▶ [Requirement]: Return, unchanged, the lines of the listing starting with the line that contains "Tambahkan kriteria baru (472, 325)" and going on through the line that contains "RSS-feed (44, 1371)", both included.

Data on locating visible targets

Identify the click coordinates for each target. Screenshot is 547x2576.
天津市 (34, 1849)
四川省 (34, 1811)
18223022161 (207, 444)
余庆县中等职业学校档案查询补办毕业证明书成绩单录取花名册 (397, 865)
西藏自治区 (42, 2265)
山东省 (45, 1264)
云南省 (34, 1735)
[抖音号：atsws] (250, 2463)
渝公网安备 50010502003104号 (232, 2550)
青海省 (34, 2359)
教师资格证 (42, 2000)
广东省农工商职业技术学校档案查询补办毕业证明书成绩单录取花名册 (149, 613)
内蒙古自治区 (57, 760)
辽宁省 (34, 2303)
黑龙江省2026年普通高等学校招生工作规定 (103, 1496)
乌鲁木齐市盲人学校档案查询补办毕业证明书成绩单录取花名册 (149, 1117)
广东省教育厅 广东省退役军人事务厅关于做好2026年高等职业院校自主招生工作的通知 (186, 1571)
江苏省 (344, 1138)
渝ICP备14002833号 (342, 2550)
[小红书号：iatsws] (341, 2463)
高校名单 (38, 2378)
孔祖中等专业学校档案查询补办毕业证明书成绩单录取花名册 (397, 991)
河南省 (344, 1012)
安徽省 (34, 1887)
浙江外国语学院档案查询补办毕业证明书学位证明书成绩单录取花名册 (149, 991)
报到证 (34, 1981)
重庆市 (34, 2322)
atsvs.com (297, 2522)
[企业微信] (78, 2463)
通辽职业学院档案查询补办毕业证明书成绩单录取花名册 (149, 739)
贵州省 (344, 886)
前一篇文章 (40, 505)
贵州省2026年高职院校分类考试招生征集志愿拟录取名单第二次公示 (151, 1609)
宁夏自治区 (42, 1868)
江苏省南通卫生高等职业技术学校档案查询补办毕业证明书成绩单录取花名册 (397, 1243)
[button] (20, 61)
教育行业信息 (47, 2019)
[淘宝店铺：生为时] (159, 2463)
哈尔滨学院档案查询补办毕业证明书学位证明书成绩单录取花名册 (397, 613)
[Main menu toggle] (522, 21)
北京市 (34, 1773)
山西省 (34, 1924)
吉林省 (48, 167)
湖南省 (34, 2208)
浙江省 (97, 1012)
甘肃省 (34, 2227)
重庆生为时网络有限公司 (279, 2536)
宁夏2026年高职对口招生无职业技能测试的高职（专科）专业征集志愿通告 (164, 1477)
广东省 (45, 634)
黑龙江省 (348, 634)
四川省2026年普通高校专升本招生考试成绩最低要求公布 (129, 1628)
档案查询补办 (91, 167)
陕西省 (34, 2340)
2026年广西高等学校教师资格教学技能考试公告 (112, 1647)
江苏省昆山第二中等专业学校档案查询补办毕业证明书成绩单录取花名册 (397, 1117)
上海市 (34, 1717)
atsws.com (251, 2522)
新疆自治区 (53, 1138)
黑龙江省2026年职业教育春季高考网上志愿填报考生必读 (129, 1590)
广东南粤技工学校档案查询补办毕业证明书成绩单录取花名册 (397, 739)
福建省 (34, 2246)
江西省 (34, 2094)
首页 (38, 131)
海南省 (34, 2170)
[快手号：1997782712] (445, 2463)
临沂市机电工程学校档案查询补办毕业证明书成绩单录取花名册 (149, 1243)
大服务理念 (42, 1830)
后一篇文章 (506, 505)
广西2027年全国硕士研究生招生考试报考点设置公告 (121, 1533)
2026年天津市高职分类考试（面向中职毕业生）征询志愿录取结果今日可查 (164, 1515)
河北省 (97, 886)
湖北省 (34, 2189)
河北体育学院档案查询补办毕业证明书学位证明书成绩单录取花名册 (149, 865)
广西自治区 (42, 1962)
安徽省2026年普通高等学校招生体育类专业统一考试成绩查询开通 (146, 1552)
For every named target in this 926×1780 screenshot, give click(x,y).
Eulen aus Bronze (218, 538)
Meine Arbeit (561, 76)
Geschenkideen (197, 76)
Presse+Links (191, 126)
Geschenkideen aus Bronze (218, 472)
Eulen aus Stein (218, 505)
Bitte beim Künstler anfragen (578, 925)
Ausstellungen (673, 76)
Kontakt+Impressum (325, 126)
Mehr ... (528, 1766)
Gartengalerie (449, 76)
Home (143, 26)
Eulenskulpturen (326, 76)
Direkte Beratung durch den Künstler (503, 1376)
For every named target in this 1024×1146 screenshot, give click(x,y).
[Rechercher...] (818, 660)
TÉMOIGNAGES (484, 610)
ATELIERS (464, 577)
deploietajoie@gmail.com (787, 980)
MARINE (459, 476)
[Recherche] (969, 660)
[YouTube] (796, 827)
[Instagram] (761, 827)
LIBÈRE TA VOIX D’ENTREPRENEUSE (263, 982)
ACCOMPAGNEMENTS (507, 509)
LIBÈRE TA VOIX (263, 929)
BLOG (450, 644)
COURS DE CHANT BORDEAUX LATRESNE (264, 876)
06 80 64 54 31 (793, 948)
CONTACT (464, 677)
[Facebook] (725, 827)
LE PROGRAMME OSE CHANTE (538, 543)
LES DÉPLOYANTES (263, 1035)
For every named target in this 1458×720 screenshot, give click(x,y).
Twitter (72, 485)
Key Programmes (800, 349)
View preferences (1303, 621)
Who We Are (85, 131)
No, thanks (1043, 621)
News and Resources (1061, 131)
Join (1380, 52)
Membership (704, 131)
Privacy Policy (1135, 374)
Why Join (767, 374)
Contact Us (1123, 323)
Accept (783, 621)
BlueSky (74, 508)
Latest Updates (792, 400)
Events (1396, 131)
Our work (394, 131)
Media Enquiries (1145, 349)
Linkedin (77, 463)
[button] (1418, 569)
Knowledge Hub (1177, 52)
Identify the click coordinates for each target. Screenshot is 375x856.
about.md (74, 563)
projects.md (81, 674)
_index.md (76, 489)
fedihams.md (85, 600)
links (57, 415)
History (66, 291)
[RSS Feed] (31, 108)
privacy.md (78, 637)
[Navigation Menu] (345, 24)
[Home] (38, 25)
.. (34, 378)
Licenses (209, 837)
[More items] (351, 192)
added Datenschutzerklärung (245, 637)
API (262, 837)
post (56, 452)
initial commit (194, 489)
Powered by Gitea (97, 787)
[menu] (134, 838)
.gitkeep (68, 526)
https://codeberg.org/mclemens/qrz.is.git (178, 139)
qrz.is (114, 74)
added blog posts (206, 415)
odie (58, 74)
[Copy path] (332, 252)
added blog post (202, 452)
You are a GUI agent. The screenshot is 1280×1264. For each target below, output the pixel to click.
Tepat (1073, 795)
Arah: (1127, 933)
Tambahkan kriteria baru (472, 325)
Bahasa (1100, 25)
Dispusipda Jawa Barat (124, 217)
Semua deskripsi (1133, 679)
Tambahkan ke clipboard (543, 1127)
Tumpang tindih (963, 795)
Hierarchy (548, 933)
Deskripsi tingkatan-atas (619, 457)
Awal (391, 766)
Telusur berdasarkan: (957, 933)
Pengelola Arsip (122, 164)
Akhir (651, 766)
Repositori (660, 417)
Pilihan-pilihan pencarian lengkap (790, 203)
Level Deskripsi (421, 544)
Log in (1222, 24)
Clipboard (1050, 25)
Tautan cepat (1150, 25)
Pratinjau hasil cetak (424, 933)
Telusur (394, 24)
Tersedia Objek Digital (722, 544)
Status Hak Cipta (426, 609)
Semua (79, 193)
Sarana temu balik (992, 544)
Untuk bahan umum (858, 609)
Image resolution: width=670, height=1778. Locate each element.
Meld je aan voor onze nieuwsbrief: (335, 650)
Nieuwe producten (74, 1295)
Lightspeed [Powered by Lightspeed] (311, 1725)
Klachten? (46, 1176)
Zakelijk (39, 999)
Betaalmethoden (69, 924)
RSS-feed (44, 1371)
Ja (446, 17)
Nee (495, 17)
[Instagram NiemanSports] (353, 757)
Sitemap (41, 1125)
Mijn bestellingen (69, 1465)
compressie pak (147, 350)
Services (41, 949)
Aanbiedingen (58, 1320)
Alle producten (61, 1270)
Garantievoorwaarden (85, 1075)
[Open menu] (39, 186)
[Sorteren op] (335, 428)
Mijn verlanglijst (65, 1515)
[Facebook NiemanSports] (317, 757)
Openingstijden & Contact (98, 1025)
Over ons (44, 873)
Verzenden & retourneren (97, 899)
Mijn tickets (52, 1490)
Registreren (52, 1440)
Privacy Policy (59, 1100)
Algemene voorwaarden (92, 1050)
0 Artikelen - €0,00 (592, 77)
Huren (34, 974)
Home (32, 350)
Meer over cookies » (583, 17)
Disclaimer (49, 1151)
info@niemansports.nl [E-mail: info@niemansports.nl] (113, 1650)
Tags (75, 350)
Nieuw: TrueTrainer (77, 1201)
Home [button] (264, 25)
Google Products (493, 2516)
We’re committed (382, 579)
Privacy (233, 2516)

▶ [Exercise result]:
Tambahkan kriteria baru (472, 325)
Bahasa (1100, 25)
Dispusipda Jawa Barat (124, 217)
Semua deskripsi (1133, 679)
Tambahkan ke clipboard (543, 1127)
Tumpang tindih (963, 795)
Hierarchy (548, 933)
Deskripsi tingkatan-atas (619, 457)
Awal (391, 766)
Telusur berdasarkan: (957, 933)
Pengelola Arsip (122, 164)
Akhir (651, 766)
Repositori (660, 417)
Pilihan-pilihan pencarian lengkap (790, 203)
Level Deskripsi (421, 544)
Log in (1222, 24)
Clipboard (1050, 25)
Tautan cepat (1150, 25)
Pratinjau hasil cetak (424, 933)
Telusur (394, 24)
Tersedia Objek Digital (722, 544)
Status Hak Cipta (426, 609)
Semua (79, 193)
Sarana temu balik (992, 544)
Untuk bahan umum (858, 609)
Image resolution: width=670, height=1778. Locate each element.
Meld je aan voor onze nieuwsbrief: (335, 650)
Nieuwe producten (74, 1295)
Lightspeed [Powered by Lightspeed] (311, 1725)
Klachten? (46, 1176)
Zakelijk (39, 999)
Betaalmethoden (69, 924)
RSS-feed (44, 1371)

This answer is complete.